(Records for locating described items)
## START

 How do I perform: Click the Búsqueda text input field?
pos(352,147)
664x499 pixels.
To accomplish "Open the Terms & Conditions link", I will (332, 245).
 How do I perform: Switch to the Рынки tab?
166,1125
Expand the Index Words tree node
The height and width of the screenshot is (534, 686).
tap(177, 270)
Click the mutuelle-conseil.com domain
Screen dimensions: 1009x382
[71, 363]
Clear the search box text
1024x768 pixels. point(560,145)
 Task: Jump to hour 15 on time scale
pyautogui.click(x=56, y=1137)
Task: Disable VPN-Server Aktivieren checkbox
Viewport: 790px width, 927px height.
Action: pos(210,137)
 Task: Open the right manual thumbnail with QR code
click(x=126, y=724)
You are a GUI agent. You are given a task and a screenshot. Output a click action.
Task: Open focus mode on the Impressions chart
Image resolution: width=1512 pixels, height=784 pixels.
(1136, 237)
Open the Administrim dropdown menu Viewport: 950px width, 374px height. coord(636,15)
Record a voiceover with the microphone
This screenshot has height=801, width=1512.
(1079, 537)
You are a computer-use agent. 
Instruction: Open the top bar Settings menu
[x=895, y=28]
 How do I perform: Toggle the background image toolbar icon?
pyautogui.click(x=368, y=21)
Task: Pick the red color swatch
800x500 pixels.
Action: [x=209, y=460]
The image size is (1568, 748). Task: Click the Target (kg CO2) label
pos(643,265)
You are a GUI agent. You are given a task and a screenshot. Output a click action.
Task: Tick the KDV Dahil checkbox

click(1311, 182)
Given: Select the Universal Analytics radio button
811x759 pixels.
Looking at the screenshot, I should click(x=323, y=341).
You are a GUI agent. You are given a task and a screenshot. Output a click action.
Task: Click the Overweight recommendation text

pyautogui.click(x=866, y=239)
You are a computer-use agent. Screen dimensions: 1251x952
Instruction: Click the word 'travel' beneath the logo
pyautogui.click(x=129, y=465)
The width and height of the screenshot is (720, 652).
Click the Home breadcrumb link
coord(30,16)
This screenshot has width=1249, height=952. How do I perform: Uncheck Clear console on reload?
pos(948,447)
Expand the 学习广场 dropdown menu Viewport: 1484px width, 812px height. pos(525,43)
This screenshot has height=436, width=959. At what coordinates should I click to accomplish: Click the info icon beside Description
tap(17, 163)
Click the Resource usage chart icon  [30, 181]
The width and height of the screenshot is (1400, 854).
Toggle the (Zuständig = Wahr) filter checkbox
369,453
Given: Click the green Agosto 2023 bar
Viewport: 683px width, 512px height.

## END

◆ Problem description:
Output every line of the data above, copying each one exactly.

◆ Response to the task:
 How do I perform: Click the Búsqueda text input field?
pos(352,147)
664x499 pixels.
To accomplish "Open the Terms & Conditions link", I will (332, 245).
 How do I perform: Switch to the Рынки tab?
166,1125
Expand the Index Words tree node
The height and width of the screenshot is (534, 686).
tap(177, 270)
Click the mutuelle-conseil.com domain
Screen dimensions: 1009x382
[71, 363]
Clear the search box text
1024x768 pixels. point(560,145)
 Task: Jump to hour 15 on time scale
pyautogui.click(x=56, y=1137)
Task: Disable VPN-Server Aktivieren checkbox
Viewport: 790px width, 927px height.
Action: pos(210,137)
 Task: Open the right manual thumbnail with QR code
click(x=126, y=724)
You are a GUI agent. You are given a task and a screenshot. Output a click action.
Task: Open focus mode on the Impressions chart
Image resolution: width=1512 pixels, height=784 pixels.
(1136, 237)
Open the Administrim dropdown menu Viewport: 950px width, 374px height. coord(636,15)
Record a voiceover with the microphone
This screenshot has height=801, width=1512.
(1079, 537)
You are a computer-use agent. 
Instruction: Open the top bar Settings menu
[x=895, y=28]
 How do I perform: Toggle the background image toolbar icon?
pyautogui.click(x=368, y=21)
Task: Pick the red color swatch
800x500 pixels.
Action: [x=209, y=460]
The image size is (1568, 748). Task: Click the Target (kg CO2) label
pos(643,265)
You are a GUI agent. You are given a task and a screenshot. Output a click action.
Task: Tick the KDV Dahil checkbox

click(1311, 182)
Given: Select the Universal Analytics radio button
811x759 pixels.
Looking at the screenshot, I should click(x=323, y=341).
You are a GUI agent. You are given a task and a screenshot. Output a click action.
Task: Click the Overweight recommendation text

pyautogui.click(x=866, y=239)
You are a computer-use agent. Screen dimensions: 1251x952
Instruction: Click the word 'travel' beneath the logo
pyautogui.click(x=129, y=465)
The width and height of the screenshot is (720, 652).
Click the Home breadcrumb link
coord(30,16)
This screenshot has width=1249, height=952. How do I perform: Uncheck Clear console on reload?
pos(948,447)
Expand the 学习广场 dropdown menu Viewport: 1484px width, 812px height. pos(525,43)
This screenshot has height=436, width=959. At what coordinates should I click to accomplish: Click the info icon beside Description
tap(17, 163)
Click the Resource usage chart icon  [30, 181]
The width and height of the screenshot is (1400, 854).
Toggle the (Zuständig = Wahr) filter checkbox
369,453
Given: Click the green Agosto 2023 bar
Viewport: 683px width, 512px height.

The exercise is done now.